--- START ---

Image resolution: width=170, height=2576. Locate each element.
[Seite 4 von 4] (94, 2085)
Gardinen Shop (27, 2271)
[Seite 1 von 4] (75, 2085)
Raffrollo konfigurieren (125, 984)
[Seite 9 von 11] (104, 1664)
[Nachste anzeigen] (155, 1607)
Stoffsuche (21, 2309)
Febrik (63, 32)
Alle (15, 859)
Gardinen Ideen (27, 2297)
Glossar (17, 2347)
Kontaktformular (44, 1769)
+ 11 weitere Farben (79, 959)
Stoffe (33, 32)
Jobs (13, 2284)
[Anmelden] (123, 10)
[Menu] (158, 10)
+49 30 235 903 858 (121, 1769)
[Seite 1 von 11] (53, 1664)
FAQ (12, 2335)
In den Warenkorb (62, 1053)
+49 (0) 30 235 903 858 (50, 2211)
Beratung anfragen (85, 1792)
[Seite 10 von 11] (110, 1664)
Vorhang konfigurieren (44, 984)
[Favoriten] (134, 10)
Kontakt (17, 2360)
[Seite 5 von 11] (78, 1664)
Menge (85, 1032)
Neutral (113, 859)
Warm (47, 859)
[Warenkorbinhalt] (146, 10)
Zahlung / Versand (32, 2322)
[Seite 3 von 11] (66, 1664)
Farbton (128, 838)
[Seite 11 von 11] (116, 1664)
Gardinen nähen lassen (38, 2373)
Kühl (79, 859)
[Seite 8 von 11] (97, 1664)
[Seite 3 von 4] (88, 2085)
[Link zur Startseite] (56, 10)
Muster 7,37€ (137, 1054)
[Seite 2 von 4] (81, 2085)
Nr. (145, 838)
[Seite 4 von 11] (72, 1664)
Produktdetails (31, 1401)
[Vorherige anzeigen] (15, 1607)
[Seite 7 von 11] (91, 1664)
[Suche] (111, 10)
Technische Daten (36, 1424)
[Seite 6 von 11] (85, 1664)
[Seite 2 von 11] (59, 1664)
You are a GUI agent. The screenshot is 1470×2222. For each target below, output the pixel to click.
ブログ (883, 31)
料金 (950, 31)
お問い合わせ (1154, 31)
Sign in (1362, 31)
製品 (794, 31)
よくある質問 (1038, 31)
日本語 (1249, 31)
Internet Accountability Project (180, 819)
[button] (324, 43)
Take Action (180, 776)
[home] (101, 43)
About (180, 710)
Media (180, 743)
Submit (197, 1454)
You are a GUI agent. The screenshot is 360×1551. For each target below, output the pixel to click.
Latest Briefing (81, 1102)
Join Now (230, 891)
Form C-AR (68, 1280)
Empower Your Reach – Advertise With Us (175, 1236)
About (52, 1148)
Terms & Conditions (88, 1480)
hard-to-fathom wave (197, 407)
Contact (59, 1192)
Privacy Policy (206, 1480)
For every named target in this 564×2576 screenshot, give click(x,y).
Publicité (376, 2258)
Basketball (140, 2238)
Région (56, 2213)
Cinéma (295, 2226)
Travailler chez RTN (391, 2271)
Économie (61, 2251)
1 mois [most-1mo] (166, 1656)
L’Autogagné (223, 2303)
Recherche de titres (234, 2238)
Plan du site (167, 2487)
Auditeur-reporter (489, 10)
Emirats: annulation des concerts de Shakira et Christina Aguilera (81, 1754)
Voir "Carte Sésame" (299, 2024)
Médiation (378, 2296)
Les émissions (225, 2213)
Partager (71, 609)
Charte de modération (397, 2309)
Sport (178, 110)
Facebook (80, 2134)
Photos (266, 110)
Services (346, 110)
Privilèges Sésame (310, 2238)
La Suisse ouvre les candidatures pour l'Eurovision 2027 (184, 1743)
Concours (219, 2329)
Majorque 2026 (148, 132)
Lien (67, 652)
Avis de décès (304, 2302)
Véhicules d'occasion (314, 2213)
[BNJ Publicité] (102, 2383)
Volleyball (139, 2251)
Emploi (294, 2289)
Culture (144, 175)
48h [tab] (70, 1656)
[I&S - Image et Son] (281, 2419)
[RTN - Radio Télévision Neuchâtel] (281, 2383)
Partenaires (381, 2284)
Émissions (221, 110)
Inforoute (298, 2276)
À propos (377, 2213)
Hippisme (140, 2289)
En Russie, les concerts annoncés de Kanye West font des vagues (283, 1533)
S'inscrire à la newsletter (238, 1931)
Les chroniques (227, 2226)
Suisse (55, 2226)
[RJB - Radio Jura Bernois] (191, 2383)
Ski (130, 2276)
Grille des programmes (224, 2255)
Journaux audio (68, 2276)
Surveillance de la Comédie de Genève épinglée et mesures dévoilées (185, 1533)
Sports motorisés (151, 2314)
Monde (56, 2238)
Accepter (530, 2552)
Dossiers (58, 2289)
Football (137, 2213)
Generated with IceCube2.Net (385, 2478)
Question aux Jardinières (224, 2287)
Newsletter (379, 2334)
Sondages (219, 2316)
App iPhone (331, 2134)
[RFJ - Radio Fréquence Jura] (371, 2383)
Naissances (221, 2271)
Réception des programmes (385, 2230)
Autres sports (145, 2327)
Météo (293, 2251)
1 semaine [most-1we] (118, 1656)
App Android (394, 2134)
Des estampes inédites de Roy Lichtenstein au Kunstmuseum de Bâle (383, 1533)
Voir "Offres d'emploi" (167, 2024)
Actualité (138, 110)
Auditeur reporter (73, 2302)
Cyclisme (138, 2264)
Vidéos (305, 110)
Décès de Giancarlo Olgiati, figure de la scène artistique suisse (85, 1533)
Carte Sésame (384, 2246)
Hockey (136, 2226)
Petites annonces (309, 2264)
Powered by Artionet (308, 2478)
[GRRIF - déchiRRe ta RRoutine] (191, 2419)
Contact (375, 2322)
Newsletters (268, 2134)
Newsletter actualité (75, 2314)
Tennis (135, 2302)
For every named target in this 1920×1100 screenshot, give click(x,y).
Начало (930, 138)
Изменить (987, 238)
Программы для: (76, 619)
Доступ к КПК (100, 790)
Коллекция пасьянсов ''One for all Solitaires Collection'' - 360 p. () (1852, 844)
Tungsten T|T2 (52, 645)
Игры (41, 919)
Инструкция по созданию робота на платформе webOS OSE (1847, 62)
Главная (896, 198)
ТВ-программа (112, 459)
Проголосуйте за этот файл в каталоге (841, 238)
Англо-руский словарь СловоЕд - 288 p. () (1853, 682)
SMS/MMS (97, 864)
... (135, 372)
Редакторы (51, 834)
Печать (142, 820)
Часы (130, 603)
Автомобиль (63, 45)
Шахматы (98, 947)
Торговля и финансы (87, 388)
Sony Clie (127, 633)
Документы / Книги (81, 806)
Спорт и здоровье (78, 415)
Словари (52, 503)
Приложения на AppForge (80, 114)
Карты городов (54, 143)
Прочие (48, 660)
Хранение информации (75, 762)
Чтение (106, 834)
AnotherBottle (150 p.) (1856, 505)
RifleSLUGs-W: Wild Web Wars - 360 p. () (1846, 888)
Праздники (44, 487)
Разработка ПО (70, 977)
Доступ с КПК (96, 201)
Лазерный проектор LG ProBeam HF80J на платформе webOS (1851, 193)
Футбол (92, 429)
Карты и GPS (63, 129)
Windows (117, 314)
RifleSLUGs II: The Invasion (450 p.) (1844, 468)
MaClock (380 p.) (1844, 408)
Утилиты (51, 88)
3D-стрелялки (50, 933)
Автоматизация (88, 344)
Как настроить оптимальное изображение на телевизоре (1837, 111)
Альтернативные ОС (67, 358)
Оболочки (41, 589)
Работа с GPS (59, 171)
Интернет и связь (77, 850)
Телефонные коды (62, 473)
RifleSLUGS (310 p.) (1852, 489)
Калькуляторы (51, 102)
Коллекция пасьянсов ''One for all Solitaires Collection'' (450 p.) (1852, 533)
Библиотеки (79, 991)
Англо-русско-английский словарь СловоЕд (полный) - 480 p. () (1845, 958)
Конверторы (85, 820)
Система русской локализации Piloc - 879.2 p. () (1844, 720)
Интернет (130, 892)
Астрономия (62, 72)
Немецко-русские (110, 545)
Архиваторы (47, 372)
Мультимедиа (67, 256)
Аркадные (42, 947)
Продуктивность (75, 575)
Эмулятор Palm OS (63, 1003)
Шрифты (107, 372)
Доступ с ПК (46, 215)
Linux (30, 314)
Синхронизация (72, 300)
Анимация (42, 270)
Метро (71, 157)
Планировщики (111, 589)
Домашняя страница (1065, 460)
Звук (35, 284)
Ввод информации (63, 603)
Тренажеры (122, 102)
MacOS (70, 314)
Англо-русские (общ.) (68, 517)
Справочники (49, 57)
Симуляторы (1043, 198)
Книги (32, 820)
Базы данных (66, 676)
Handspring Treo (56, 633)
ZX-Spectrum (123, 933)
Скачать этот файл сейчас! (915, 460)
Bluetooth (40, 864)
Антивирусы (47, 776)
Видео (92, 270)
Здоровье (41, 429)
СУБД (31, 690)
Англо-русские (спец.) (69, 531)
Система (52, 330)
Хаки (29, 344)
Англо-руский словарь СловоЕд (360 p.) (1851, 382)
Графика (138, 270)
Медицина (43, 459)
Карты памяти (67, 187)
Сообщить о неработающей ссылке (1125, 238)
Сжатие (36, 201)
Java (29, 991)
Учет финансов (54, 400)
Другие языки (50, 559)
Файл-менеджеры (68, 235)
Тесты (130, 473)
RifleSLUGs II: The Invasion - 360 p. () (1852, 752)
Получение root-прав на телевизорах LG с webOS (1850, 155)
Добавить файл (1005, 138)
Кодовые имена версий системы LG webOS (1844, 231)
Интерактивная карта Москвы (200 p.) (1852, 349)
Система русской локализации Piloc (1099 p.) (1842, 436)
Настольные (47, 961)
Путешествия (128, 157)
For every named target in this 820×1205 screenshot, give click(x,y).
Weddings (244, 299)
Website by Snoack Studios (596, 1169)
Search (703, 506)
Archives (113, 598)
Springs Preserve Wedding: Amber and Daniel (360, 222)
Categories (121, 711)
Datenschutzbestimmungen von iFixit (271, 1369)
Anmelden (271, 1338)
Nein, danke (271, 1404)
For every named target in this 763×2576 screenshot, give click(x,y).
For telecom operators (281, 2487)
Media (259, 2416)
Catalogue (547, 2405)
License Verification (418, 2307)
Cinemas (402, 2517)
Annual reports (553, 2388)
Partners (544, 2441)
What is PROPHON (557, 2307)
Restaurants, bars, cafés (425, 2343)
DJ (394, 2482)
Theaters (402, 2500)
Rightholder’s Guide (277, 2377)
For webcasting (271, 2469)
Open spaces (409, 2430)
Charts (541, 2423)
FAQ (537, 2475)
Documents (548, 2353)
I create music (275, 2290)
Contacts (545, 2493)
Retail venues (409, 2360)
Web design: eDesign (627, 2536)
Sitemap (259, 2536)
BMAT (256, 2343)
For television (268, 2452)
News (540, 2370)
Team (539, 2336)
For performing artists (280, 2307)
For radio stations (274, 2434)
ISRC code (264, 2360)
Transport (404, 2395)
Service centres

--- END ---

Can you write out, word for word, the entries starting with the line that contains "Internet Accountability Project (180, 819)" and going on through the line that contains "Les chroniques (227, 2226)", with both of those lines included?

### OUTPUT BELOW
Internet Accountability Project (180, 819)
[button] (324, 43)
Take Action (180, 776)
[home] (101, 43)
About (180, 710)
Media (180, 743)
Submit (197, 1454)
You are a GUI agent. The screenshot is 360×1551. For each target below, output the pixel to click.
Latest Briefing (81, 1102)
Join Now (230, 891)
Form C-AR (68, 1280)
Empower Your Reach – Advertise With Us (175, 1236)
About (52, 1148)
Terms & Conditions (88, 1480)
hard-to-fathom wave (197, 407)
Contact (59, 1192)
Privacy Policy (206, 1480)
For every named target in this 564×2576 screenshot, give click(x,y).
Publicité (376, 2258)
Basketball (140, 2238)
Région (56, 2213)
Cinéma (295, 2226)
Travailler chez RTN (391, 2271)
Économie (61, 2251)
1 mois [most-1mo] (166, 1656)
L’Autogagné (223, 2303)
Recherche de titres (234, 2238)
Plan du site (167, 2487)
Auditeur-reporter (489, 10)
Emirats: annulation des concerts de Shakira et Christina Aguilera (81, 1754)
Voir "Carte Sésame" (299, 2024)
Médiation (378, 2296)
Les émissions (225, 2213)
Partager (71, 609)
Charte de modération (397, 2309)
Sport (178, 110)
Facebook (80, 2134)
Photos (266, 110)
Services (346, 110)
Privilèges Sésame (310, 2238)
La Suisse ouvre les candidatures pour l'Eurovision 2027 (184, 1743)
Concours (219, 2329)
Majorque 2026 (148, 132)
Lien (67, 652)
Avis de décès (304, 2302)
Véhicules d'occasion (314, 2213)
[BNJ Publicité] (102, 2383)
Volleyball (139, 2251)
Emploi (294, 2289)
Culture (144, 175)
48h [tab] (70, 1656)
[I&S - Image et Son] (281, 2419)
[RTN - Radio Télévision Neuchâtel] (281, 2383)
Partenaires (381, 2284)
Émissions (221, 110)
Inforoute (298, 2276)
À propos (377, 2213)
Hippisme (140, 2289)
En Russie, les concerts annoncés de Kanye West font des vagues (283, 1533)
S'inscrire à la newsletter (238, 1931)
Les chroniques (227, 2226)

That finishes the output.